** START Data for this exercise **
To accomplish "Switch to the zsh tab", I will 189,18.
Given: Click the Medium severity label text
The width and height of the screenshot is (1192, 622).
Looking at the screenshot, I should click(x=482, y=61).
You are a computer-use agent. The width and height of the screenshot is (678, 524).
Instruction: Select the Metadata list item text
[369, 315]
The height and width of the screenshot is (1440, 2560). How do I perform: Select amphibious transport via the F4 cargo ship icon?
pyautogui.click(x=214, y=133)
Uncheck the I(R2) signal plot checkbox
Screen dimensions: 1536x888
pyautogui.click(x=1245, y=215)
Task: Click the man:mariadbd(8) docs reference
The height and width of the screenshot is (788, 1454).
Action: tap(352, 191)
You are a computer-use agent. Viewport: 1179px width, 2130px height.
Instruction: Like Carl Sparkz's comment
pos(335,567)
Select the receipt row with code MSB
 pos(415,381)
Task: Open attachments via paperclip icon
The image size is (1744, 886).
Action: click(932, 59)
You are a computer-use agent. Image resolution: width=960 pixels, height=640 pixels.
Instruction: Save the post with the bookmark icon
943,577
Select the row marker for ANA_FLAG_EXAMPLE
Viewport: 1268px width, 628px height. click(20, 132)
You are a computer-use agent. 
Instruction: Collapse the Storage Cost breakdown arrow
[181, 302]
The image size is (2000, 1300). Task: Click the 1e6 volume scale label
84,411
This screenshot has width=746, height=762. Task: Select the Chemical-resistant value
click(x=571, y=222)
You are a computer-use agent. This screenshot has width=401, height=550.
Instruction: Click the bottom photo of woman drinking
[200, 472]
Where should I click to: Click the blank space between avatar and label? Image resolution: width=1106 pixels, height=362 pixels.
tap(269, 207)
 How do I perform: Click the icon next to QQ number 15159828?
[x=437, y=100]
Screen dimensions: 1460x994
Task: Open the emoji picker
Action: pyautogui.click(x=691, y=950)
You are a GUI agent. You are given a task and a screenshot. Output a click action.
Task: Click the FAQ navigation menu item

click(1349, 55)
** END Data for this exercise **
### What you need to do
Rewrite the listing from the line containing "Task: Open attachments via paperclip icon" through the end of the listing, replacing "bookmark" with "ribbon" and leaving everything else unchanged.

### Solution for this task
Task: Open attachments via paperclip icon
The image size is (1744, 886).
Action: click(932, 59)
You are a computer-use agent. Image resolution: width=960 pixels, height=640 pixels.
Instruction: Save the post with the ribbon icon
943,577
Select the row marker for ANA_FLAG_EXAMPLE
Viewport: 1268px width, 628px height. click(20, 132)
You are a computer-use agent. 
Instruction: Collapse the Storage Cost breakdown arrow
[181, 302]
The image size is (2000, 1300). Task: Click the 1e6 volume scale label
84,411
This screenshot has width=746, height=762. Task: Select the Chemical-resistant value
click(x=571, y=222)
You are a computer-use agent. This screenshot has width=401, height=550.
Instruction: Click the bottom photo of woman drinking
[200, 472]
Where should I click to: Click the blank space between avatar and label? Image resolution: width=1106 pixels, height=362 pixels.
tap(269, 207)
 How do I perform: Click the icon next to QQ number 15159828?
[x=437, y=100]
Screen dimensions: 1460x994
Task: Open the emoji picker
Action: pyautogui.click(x=691, y=950)
You are a GUI agent. You are given a task and a screenshot. Output a click action.
Task: Click the FAQ navigation menu item

click(1349, 55)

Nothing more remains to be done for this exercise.